Без излишней скромности принимая столь щедрый дар, генерал Фромерай коротко склонил голову; глаза его слегка потеплели при воспоминании о том, как его прославленная дивизия под звуки фанфар и победную медь оркестров вступала в Париж.
Был жаркий июльский день, и каждая секунда этого дня принадлежала истории; два прославленных немецких генерала отчетливо представляли себе неотразимые танковые клещи, которые охватят в ближайшие дни древний город с таким, в отличие от германских городов, женственно мягким названием «Смоленск», а вместе с ним и все основные, еще оставшиеся у большевиков, регулярные армии на этом центральном направлении; затем и последует молниеносный рывок на Москву и далее, к великой реке русской Волге.

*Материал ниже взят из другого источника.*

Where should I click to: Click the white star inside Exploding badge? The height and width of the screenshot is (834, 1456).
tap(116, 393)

В глазах Гудериана, затененных козырьком фуражки, легкая озабоченность, но лицо непроницаемое; Россия остается Россией, и неожиданностей, вроде Бреста, не избежать, по всей вероятности, и впредь; именно в этот момент он еще раз проверяет себя; первоклассный мастер танковых прорывов, рассекающих клиньев, неожиданных комбинаций, он не может не видеть преимущества стремительного рывка южнее Смоленска – к Ельне, к Рославлю и Вязьме, но беззащитность старого города волнует железное сердце танкового генерала, и прямоугольная щетка усов на его продолговатом лице выделяется сейчас резче обычного. Он не новичок в этой стране, учился в Казани и убежден, что русских можно разгромить лишь молниеносно, но тылы, как всегда, отстают, Смоленск беззащитен, и кто удержится от соблазна сорвать мимоходом доспевший, доверчиво золотящийся в мягком предвечернем закате заманчивый плод?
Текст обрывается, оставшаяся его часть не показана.